- Ignore the SSA conversion algorithms that don’t use dominance frontiers. Also ignore the dominator tree generation algorithms that aren’t Langauer-Trajan. Reason: you’ll want to have a dominator tree (ie immediate dominators) anyway for a bunch of SSA optimizations. So, you’ll want Langauer-Tarjan. And if you have that, then using dominance frontiers to generate SSA is just easier.
- CPS isn’t really anything like SSA. Don’t believe that hype.
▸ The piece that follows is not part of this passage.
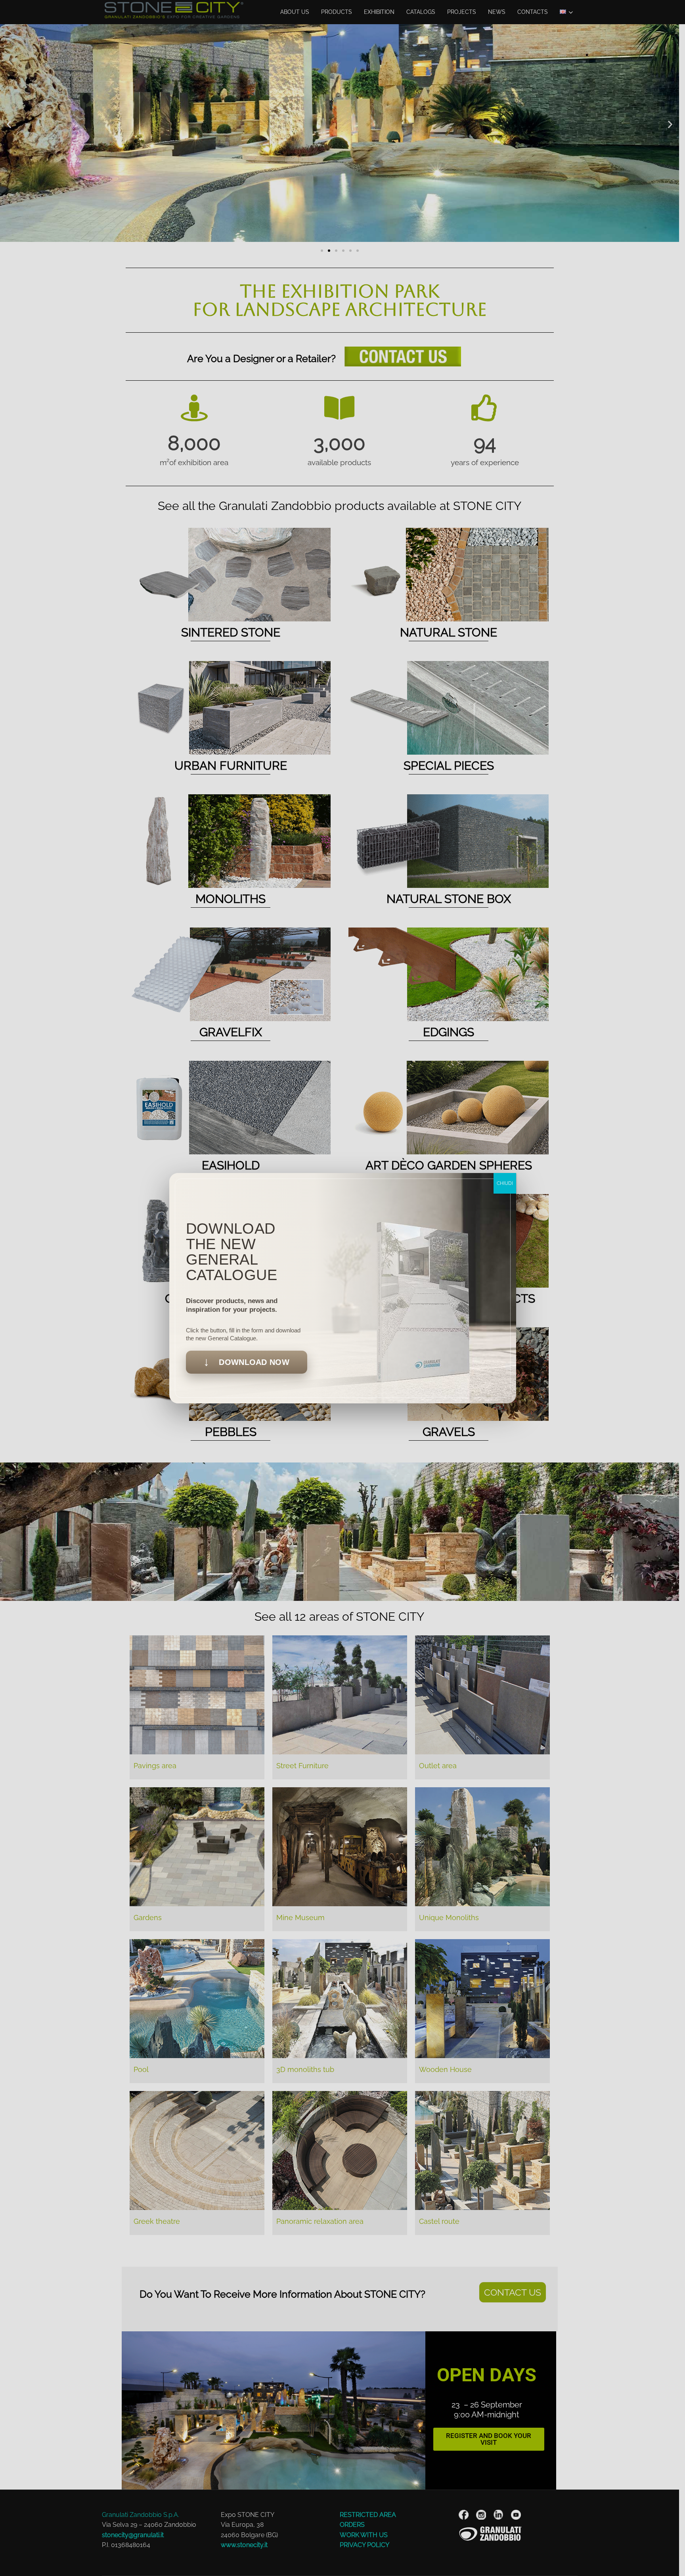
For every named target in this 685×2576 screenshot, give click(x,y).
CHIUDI (505, 1183)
Any claim in PL of two languages or forms being equivalent is not falsifiable because any two Turing complete languages are going to have some transformation between them, so really these papers are just saying “hey look I invented a translation that we all knew was going to be possible and I like my translation for aesthetic reasons”. Working with CPS is nothing like working with SSA.
- The best way I know of representing Phi in your SSA IR is a Pizlo special. I haven’t written it up except by implementing it (JavaScriptCore uses Pizlo SSA). Here’s the idea. Phi takes no arguments (no block arguments and no value arguments). Each Phi has a shadow variable (in addition to the implicit SSA variable it assigns to). Phi just loads the value out of its shadow variable and assigns it to its implicit variable. Then I have a second instruction called Upsilon that takes two args: an input variable and a Phi. It loads the input variable’s implicit value (just as any SSA use would) and stores it to the Phi’s shadow variable. The result of using this IR is that you have zero coupling between your CFG and the SSA graph. It makes CFG transforms much much easier to write. It also means much less special casing of Phi, in practice.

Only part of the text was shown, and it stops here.